If a line in the data below holds the word "computer", include it in the count. Give only the final number.

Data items
--- START ---
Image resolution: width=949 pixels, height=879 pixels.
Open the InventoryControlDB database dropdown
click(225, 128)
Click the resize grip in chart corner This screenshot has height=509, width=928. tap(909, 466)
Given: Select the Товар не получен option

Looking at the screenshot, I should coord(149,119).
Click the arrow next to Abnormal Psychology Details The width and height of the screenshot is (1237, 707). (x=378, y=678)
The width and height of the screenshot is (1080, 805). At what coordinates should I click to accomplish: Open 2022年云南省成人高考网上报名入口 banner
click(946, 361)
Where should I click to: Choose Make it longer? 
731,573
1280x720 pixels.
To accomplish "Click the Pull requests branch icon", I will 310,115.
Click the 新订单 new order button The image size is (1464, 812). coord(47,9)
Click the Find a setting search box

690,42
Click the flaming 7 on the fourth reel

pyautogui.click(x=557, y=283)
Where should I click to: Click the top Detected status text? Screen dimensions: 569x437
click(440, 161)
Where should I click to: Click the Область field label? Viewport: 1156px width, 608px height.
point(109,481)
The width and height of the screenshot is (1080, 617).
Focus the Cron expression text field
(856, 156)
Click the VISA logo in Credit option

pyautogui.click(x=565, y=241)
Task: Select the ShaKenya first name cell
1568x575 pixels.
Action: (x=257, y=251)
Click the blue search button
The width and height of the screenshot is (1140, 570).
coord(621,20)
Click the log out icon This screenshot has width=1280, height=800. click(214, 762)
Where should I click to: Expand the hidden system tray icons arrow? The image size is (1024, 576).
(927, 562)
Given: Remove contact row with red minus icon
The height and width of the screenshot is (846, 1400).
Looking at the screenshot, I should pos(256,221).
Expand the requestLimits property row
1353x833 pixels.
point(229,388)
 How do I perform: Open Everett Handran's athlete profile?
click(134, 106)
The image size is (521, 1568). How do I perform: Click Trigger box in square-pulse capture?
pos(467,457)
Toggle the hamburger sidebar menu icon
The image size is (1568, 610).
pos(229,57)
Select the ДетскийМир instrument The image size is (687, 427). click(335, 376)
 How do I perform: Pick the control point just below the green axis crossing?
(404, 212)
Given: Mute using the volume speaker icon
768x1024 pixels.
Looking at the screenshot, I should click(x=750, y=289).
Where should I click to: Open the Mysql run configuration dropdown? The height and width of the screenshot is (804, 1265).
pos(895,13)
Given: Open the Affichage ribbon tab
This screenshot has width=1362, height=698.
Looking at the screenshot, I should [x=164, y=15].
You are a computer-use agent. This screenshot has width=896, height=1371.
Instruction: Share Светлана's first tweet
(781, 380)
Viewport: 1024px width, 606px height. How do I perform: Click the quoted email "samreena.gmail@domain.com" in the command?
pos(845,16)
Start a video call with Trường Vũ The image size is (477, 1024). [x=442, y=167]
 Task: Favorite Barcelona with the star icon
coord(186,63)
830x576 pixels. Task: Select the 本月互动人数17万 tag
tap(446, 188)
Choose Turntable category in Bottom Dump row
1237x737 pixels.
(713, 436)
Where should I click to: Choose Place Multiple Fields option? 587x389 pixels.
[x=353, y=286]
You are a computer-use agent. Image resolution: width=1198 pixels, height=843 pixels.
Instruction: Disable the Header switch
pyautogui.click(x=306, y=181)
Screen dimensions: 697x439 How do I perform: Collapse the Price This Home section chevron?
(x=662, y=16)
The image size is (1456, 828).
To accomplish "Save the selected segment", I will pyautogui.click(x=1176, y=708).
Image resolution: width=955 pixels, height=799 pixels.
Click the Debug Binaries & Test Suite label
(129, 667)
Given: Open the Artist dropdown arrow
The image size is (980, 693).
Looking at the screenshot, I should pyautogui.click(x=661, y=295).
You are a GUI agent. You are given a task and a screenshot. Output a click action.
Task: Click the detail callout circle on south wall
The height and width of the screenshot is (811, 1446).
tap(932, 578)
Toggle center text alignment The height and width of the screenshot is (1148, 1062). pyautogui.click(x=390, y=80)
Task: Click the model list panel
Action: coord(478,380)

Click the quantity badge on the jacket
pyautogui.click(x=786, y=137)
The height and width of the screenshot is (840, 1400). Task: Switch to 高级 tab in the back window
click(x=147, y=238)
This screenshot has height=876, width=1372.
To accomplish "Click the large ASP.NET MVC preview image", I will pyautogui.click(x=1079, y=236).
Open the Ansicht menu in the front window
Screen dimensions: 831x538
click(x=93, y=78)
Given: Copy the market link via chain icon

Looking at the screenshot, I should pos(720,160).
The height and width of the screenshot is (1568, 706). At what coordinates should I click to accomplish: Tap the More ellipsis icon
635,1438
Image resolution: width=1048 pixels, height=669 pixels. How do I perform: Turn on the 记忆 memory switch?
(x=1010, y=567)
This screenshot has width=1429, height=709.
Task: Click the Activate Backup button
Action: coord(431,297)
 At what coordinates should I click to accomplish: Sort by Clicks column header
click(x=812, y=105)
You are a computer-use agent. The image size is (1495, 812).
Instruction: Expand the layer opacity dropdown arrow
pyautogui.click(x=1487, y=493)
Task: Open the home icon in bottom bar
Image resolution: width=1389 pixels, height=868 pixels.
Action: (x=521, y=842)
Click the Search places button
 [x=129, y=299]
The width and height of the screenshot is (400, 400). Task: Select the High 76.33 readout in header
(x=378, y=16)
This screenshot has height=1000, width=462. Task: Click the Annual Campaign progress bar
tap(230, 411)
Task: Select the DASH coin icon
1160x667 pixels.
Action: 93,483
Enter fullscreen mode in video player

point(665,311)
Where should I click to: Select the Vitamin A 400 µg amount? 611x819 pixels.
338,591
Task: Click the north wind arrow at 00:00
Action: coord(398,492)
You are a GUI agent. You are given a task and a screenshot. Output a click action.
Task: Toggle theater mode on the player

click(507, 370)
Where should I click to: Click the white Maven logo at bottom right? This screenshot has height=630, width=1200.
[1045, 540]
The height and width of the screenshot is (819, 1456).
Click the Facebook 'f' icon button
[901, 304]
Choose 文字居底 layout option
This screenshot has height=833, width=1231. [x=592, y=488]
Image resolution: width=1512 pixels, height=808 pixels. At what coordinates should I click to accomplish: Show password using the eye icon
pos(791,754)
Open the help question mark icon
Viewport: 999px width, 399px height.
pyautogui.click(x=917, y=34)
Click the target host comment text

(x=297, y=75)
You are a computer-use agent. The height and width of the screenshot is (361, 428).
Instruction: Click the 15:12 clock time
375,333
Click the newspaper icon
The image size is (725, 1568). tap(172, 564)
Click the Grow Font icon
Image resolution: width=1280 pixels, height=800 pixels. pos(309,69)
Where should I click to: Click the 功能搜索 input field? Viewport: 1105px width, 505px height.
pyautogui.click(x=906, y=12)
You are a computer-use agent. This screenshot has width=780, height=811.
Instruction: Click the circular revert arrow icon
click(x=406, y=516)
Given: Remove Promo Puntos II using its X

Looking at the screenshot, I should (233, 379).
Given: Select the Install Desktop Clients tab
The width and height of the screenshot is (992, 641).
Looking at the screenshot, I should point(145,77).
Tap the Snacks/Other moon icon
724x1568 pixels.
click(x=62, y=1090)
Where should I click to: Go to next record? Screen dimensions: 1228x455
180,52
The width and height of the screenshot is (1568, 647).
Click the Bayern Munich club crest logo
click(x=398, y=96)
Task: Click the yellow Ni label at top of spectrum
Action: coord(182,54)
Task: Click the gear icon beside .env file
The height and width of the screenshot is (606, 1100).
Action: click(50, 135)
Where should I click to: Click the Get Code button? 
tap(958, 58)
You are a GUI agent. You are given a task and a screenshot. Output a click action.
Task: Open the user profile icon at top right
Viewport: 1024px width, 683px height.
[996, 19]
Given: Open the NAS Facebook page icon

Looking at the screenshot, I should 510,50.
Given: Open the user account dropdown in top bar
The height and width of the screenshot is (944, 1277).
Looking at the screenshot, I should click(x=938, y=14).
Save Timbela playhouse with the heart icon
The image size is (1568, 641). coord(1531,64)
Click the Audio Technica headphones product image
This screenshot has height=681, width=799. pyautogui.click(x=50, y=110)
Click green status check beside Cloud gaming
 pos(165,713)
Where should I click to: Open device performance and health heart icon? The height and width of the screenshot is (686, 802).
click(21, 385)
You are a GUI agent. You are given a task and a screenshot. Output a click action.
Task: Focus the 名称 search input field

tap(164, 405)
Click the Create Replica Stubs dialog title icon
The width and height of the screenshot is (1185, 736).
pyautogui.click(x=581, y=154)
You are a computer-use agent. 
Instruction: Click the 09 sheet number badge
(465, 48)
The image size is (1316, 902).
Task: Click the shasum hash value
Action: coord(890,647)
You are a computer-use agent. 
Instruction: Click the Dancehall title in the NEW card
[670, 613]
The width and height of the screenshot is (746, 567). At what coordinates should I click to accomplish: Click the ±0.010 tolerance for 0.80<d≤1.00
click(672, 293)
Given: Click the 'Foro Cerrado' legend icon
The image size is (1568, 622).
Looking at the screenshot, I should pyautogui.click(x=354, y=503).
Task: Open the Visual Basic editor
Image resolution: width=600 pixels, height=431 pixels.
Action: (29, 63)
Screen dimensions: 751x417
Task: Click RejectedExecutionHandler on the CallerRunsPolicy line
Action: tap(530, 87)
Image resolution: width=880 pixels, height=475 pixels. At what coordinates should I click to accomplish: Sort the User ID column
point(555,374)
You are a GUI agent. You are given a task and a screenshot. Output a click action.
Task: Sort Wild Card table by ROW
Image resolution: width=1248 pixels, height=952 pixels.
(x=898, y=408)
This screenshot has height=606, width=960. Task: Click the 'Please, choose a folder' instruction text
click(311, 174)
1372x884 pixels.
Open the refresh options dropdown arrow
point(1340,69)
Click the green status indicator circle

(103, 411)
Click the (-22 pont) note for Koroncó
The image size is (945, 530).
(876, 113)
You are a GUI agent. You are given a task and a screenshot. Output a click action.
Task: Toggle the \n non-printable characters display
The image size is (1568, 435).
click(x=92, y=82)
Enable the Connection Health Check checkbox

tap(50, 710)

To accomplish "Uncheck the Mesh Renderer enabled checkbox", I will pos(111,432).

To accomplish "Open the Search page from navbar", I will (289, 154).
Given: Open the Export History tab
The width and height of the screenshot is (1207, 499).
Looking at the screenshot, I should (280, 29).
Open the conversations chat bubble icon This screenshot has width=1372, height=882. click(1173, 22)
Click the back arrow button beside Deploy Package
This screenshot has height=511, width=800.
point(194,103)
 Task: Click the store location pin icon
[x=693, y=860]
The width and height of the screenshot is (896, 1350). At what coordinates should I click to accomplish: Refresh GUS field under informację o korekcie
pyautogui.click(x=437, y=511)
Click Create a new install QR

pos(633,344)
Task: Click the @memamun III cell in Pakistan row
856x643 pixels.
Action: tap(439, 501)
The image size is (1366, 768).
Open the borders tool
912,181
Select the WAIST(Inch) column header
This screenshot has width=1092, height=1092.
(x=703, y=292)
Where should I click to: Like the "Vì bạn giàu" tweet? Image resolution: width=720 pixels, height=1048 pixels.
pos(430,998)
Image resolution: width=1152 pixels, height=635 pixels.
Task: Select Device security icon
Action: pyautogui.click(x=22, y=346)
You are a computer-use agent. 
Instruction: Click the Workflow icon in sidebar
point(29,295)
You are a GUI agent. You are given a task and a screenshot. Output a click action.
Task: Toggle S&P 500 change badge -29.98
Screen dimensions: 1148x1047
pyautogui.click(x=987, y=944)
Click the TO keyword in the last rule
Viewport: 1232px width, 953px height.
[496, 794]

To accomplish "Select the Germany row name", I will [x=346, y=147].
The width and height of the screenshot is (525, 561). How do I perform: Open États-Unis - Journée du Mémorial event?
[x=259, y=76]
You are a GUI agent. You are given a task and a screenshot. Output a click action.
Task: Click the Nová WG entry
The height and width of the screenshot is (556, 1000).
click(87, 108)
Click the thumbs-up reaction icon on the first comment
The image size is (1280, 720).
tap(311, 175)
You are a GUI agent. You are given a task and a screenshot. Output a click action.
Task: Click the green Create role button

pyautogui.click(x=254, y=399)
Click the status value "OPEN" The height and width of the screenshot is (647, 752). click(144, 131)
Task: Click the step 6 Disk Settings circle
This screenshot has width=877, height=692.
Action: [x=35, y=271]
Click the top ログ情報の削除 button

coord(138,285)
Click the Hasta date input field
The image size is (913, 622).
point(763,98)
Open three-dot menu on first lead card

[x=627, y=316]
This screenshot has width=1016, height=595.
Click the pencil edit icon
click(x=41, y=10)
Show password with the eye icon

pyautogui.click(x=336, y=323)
--- END ---
EXERCISE RESULT
8